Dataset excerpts
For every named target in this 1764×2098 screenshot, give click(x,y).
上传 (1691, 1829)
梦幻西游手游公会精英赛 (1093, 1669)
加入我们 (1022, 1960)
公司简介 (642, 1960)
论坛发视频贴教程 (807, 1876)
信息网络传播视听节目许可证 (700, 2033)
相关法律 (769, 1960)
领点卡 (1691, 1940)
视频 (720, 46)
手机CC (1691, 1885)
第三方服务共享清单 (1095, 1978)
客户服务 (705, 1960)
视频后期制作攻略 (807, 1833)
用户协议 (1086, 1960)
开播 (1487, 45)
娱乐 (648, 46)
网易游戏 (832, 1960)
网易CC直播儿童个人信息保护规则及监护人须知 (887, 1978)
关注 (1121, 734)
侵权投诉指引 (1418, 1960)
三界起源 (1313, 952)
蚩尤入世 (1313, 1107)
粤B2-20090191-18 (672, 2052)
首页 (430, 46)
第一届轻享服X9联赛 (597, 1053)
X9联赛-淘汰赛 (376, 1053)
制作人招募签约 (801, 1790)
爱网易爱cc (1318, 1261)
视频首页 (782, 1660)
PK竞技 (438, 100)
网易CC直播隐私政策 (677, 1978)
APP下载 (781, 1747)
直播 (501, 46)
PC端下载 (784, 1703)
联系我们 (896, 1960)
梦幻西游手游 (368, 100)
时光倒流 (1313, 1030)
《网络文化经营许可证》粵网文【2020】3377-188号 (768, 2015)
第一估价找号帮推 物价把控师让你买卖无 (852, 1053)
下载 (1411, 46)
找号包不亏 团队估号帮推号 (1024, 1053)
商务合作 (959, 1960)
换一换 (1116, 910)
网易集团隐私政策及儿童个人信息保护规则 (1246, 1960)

The task:
Each line from the one containing "蚩尤入世 (1313, 1107)" through the last line of the entries is to be copied exactly, with no other lines added.

Exercise result:
蚩尤入世 (1313, 1107)
粤B2-20090191-18 (672, 2052)
首页 (430, 46)
第一届轻享服X9联赛 (597, 1053)
X9联赛-淘汰赛 (376, 1053)
制作人招募签约 (801, 1790)
爱网易爱cc (1318, 1261)
视频首页 (782, 1660)
PK竞技 (438, 100)
网易CC直播隐私政策 (677, 1978)
APP下载 (781, 1747)
直播 (501, 46)
PC端下载 (784, 1703)
联系我们 (896, 1960)
梦幻西游手游 (368, 100)
时光倒流 (1313, 1030)
《网络文化经营许可证》粵网文【2020】3377-188号 (768, 2015)
第一估价找号帮推 物价把控师让你买卖无 (852, 1053)
下载 (1411, 46)
找号包不亏 团队估号帮推号 (1024, 1053)
商务合作 (959, 1960)
换一换 (1116, 910)
网易集团隐私政策及儿童个人信息保护规则 (1246, 1960)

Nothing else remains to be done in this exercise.